In 2021, UNESCO approved its Recommendation on Open Science (OS). By signing this recommendation, 193 countries made a commitment to support the development of OS with a vision of science as a global public good. According to this vision, science is only genuinely “open” when it embraces some core values and principles. These include transparency, reproducibility and integrity, as generally claimed in OS frameworks, but also equity, fairness, diversity and inclusiveness, and a commitment to contribute to collective benefits, which are less often invoked in OS policies. This talk will present this view of Open Science, and its transformative power of the research ecosystem.

Brief biography

Ismael Rafols is a senior researcher at CWTS and UNESCO Chair on Diversity and Inclusion in Global Science. He works on science policy developing novel approaches that help in fostering epistemic pluralism, broadening participation, and widening the distribution of  the benefits from science. He is interested in funding portfolios and priority setting for societal challenges such as bird flu or obesity, and issues related to Sustainable Development Goals (SDGs), particularly in health and agriculture.

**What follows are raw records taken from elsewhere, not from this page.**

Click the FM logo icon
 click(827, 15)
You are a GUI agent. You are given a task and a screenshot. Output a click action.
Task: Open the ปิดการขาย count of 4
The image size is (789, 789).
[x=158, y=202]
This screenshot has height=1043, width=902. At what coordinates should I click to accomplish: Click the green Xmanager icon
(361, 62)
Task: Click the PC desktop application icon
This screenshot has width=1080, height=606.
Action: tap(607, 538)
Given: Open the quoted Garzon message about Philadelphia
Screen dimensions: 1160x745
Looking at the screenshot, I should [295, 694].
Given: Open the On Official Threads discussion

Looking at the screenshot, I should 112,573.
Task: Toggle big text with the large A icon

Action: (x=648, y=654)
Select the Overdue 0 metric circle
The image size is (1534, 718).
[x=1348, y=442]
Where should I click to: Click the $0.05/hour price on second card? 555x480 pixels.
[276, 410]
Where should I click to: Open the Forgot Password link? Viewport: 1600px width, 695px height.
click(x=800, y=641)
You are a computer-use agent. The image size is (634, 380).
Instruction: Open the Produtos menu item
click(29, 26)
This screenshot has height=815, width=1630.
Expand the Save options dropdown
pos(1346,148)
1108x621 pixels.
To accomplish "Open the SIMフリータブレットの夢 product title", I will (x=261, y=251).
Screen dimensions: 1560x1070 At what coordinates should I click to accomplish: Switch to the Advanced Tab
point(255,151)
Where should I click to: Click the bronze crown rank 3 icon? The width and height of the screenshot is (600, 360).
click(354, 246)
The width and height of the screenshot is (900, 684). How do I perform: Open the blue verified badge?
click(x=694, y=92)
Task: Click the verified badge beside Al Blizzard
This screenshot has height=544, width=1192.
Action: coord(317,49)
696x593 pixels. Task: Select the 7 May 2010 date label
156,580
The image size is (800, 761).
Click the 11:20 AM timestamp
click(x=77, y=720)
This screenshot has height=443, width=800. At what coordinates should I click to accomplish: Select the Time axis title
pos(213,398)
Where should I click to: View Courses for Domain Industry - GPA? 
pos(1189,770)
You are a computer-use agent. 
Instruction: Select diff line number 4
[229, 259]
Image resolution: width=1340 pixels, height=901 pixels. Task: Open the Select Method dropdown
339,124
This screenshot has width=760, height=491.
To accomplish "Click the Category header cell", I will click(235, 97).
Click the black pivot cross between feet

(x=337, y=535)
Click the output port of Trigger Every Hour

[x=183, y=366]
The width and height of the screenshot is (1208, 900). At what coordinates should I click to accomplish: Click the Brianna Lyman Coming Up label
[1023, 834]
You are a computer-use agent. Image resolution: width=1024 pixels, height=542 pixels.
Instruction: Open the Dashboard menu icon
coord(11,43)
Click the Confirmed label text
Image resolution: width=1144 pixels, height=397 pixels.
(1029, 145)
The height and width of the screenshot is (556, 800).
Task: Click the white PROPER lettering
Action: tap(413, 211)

Ismael has been involved in policy initiatives ‘responsible metrics’, such as the implementation of UNESCO’s Open Science Recommendations, the Leiden Manifesto, the EC Expert Group on Open Science Indicators, on or discussions on biases against research topics from the Global South in assessment and databases. Previously, he had developed indicators and mapping methods for the evaluation of interdisciplinary research, e.g. in emergent fields such as bio and nanotechnology. He received an MSc in Science and Technology Policy from SPRU (Sussex), a BSc in Physics from the Univ. Barcelona, a PhD in biophysics from Tohoku University (Sendai, Japan) and was a postdoc in nanobiotechnology at Cornell University. Before CWTS, he worked at SPRU (Sussex) (2005-12) and Ingenio (CSIC-UPV) (2012-19). He has worked on international cooperation in Oxfam and the City Council of Barcelona between academic positions.